THE INPUT –
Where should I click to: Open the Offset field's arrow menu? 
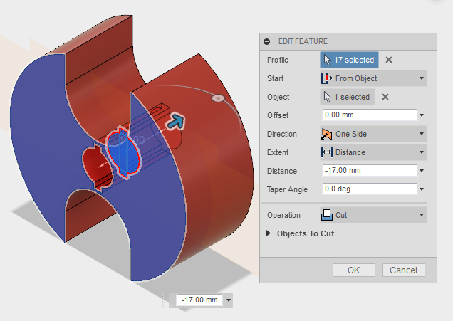tap(422, 115)
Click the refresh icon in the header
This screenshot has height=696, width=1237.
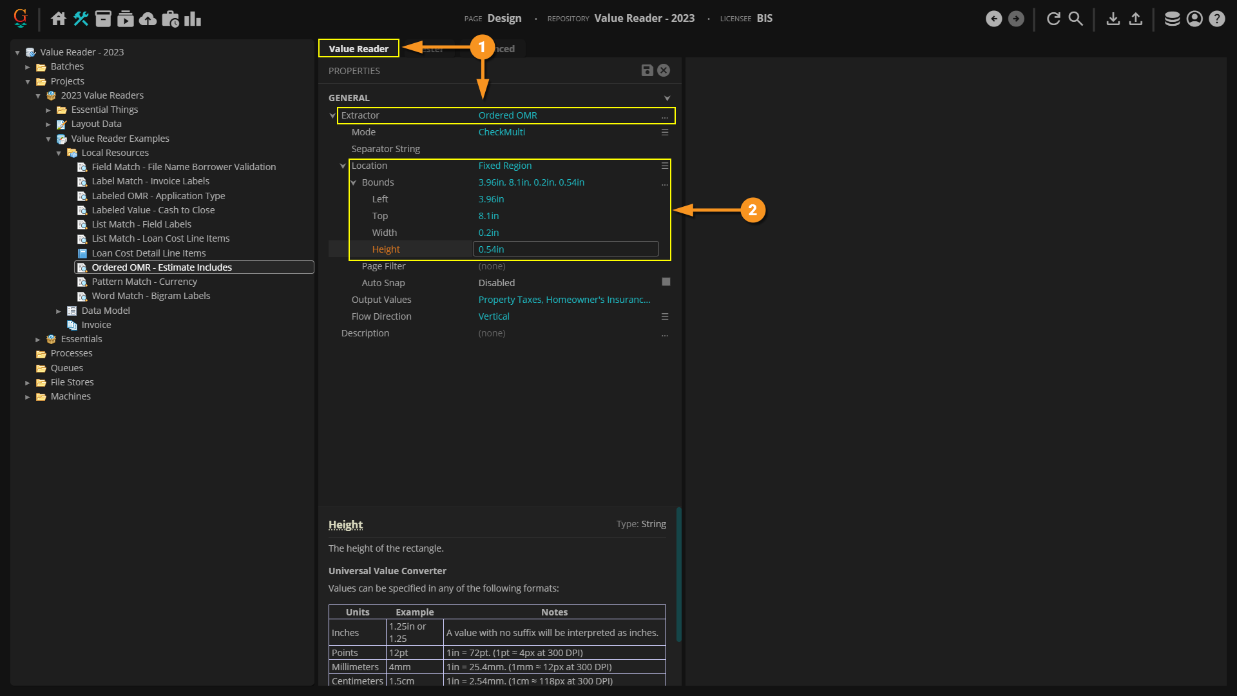[1053, 19]
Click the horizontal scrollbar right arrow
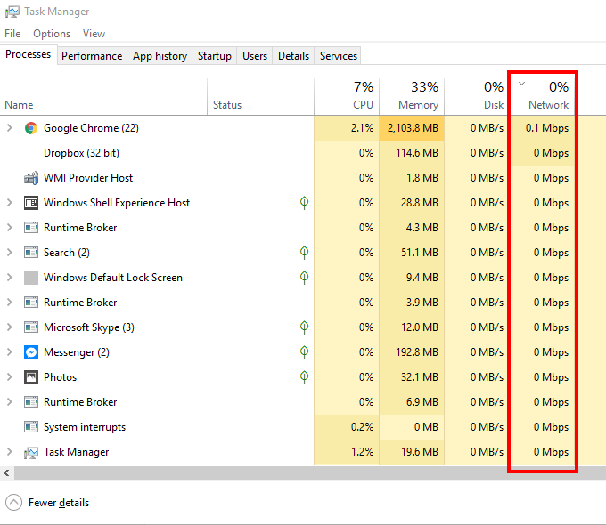This screenshot has height=525, width=606. tap(600, 473)
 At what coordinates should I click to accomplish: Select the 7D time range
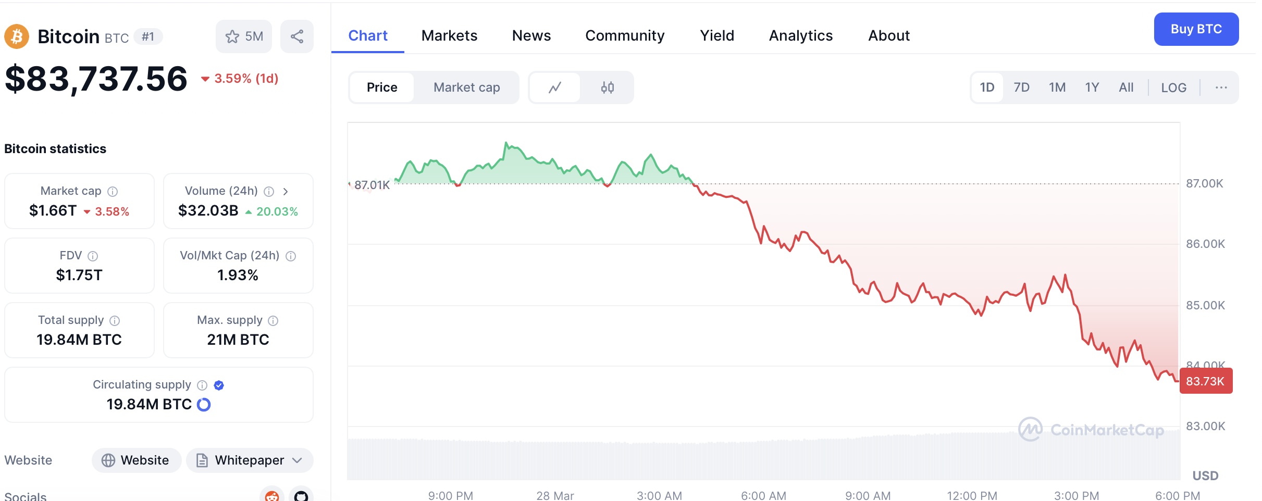[1021, 87]
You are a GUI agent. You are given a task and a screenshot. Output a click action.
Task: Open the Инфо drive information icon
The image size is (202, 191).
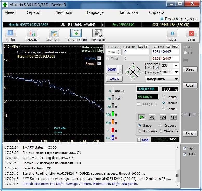[11, 33]
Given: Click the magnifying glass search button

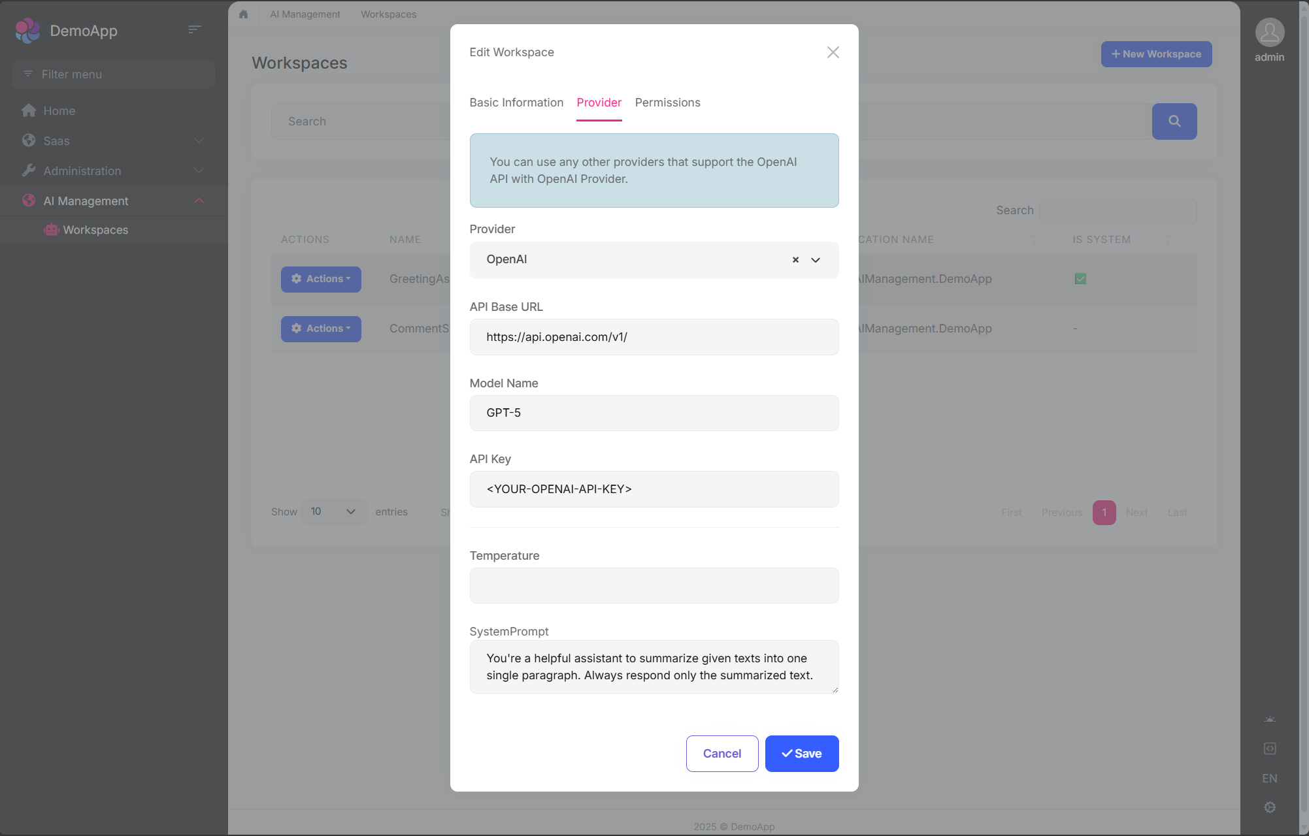Looking at the screenshot, I should (1174, 121).
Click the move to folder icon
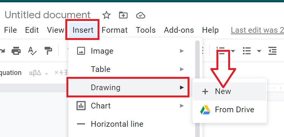The height and width of the screenshot is (137, 284). 123,15
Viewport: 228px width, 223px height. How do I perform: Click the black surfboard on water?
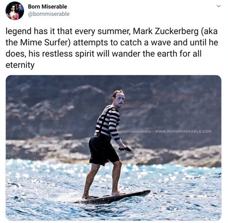click(x=112, y=197)
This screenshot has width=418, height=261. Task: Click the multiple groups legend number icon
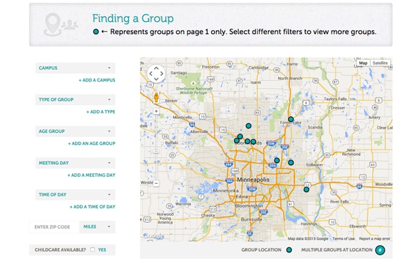click(380, 250)
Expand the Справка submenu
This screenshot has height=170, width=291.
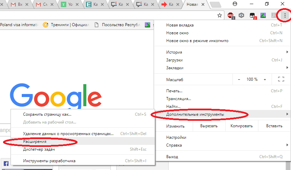[224, 145]
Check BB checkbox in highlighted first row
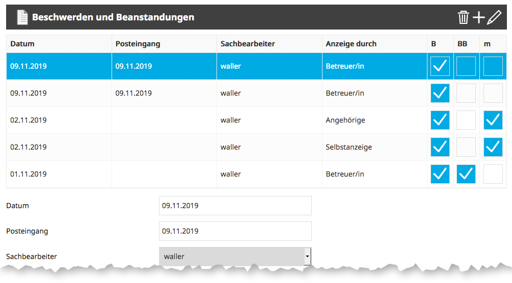 pos(466,66)
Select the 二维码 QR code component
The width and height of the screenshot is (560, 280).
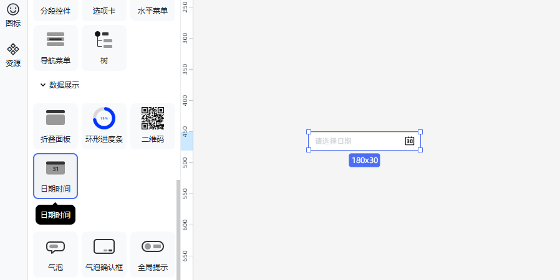click(152, 126)
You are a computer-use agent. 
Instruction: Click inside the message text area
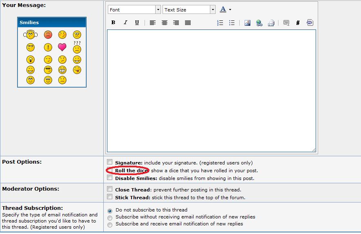(x=211, y=90)
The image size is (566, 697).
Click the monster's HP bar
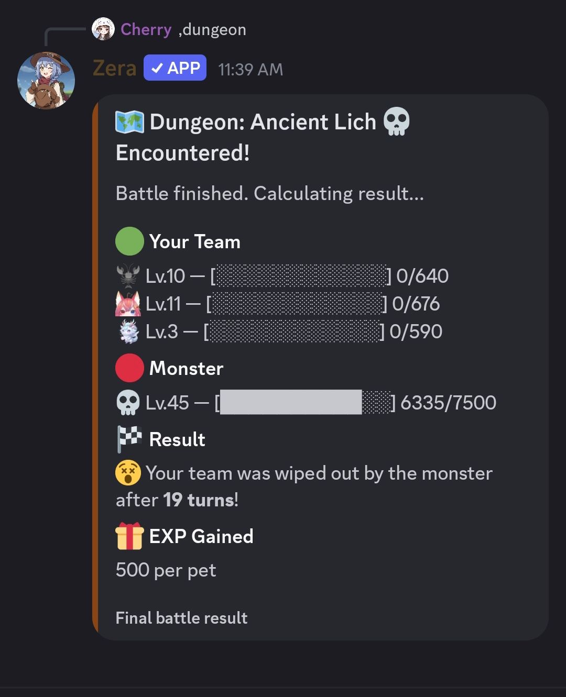(x=305, y=403)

EXERCISE PROMPT – Please convert the lines above into a JSON list of strings, one string per line, skipping blank lines. Leave the pictures out of the answer.

WORKED SOLUTION –
[
  "Where should I click to: Open the Offset field's arrow menu? ",
  "tap(422, 115)",
  "Click the refresh icon in the header",
  "This screenshot has height=696, width=1237.",
  "[1053, 19]",
  "Click the horizontal scrollbar right arrow",
  "This screenshot has height=525, width=606. tap(600, 473)",
  " At what coordinates should I click to accomplish: Select the 7D time range",
  "[1021, 87]",
  "You are a GUI agent. You are given a task and a screenshot. Output a click action.",
  "Task: Open the Инфо drive information icon",
  "The image size is (202, 191).",
  "[11, 33]",
  "Given: Click the magnifying glass search button",
  "Looking at the screenshot, I should (1174, 121).",
  "Click the move to folder icon",
  "The height and width of the screenshot is (137, 284). 123,15",
  "Viewport: 228px width, 223px height. How do I perform: Click the black surfboard on water?",
  "click(x=112, y=197)",
  "This screenshot has width=418, height=261. Task: Click the multiple groups legend number icon",
  "click(380, 250)",
  "Expand the Справка submenu",
  "This screenshot has height=170, width=291.",
  "[224, 145]",
  "Check BB checkbox in highlighted first row",
  " pos(466,66)",
  "Select the 二维码 QR code component",
  "The width and height of the screenshot is (560, 280).",
  "click(152, 126)",
  "You are a computer-use agent. ",
  "Instruction: Click inside the message text area",
  "(x=211, y=90)",
  "The image size is (566, 697).",
  "Click the monster's HP bar",
  "(x=305, y=403)"
]